##### AUSZUG DER SEITE
Rennserie beteuert Chancengleichheit
Dieser Wucht konnte sich die Formel 1 nicht entziehen. Kurz nachdem Hamilton die Rennserie als einen "von Weißen dominierten Sport" kritisiert und mangelnde Unterstützung aus ihrem Kreis festgestellt hatte, warfen die Bosse die PR-Maschine an. Eine Taskforce und eine Stiftung sollen die Formel 1 nachhaltig verändern. "Wir wollen sicherstellen, dass wir Menschen aus allen Schichten die beste Chance geben, in der Formel 1 zu arbeiten, unabhängig von ihrem Geschlecht, ihrer ethnischen Zugehörigkeit, ihrer sexuellen Ausrichtung und ihren körperlichen Fähigkeiten", beteuerte Geschäftsführer Chase Carey.
Seine Herkunft und seine Lebensgeschichte als erster schwarzer Weltmeister der Formel 1 machen Hamilton zum perfekten Botschafter einer Bewegung, die seit Wochen weltweit an Kraft gewinnt. "Black lives matter" (Schwarze Leben zählen) - diesem Grundsatz hat Hamilton sich verschrieben, dafür geht er auch mit Maske bei einer Demonstration im Londoner Hyde Park auf die Straße. "Wir haben viel zu tun, aber ich bin zuversichtlich, dass wir gemeinsam helfen können, diesen Sport zu verändern", schrieb Hamilton. Vater Anthony macht dieses Engagement stolz. "Ich dachte nur, was für ein ikonisches Vorbild er ist, indem er die Dinge ausspricht, an die er glaubt", sagte er über Sohn Lewis, der einst von Mitschülern schikaniert wurde und an der Rennstrecke häufiger Rassismus erlebte.
"Für mehr Vielfalt"
Wenn Hamilton nun am Sonntag (15.10 Uhr/RTL sowie im ntv.de-Liveticker) beim Grand Prix in Spielberg seine Titelverteidigung beginnt, wird er in einem schwarz lackierten Silberpfeil sitzen. "Beendet Rassismus" wird auf dem Cockpitschutz des Mercedes stehen. Dies solle ein Signal "für mehr Vielfalt in unserem Team und unserem Sport" setzen, betonte Teamchef Toto Wolff. Hamilton spürt den Hauch des Wandels und mahnte: "Es ist so wichtig, dass wir diesen Moment nutzen." Beim Fahrer-Meeting am Freitag soll auch diskutiert werden, ob alle 20 Piloten vor dem Rennstart symbolisch auf ein Knie gehen, wie es einst Football-Star Colin Kaepernick bei seinem Protest gegen Polizeigewalt und Rassismus tat.
##########
(ARBEITSAUFTRAG):
Setze den Artikel über Lewis Hamilton und den Kampf gegen Rassismus in der Formel 1 bitte nach seinem letzten Satz fort.
##### DIE DATEN
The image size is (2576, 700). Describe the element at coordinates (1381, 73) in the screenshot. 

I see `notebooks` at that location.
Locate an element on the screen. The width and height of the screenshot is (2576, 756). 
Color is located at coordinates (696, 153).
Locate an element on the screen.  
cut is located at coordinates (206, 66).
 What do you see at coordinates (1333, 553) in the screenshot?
##########
(ERWARTETE ANTWORT):
Keine Frage, der Druck von Hamilton hat das Bewusstsein der Formel 1 verändert. Der sechsmalige Champion weiß um sein Gewicht und seine Bedeutung, entzieht sich schon länger den PR-Zwängen der global operierenden Vollgas-Branche. "Geld regiert die Welt", sagte Hamilton im März auf die Frage, warum die Formel 1 trotz der um sich greifenden Corona-Pandemie zum Saisonauftakt nach Australien gereist war. Kurz darauf musste das Rennen in Melbourne wegen einer Infektion im McLaren-Team abgesagt werden.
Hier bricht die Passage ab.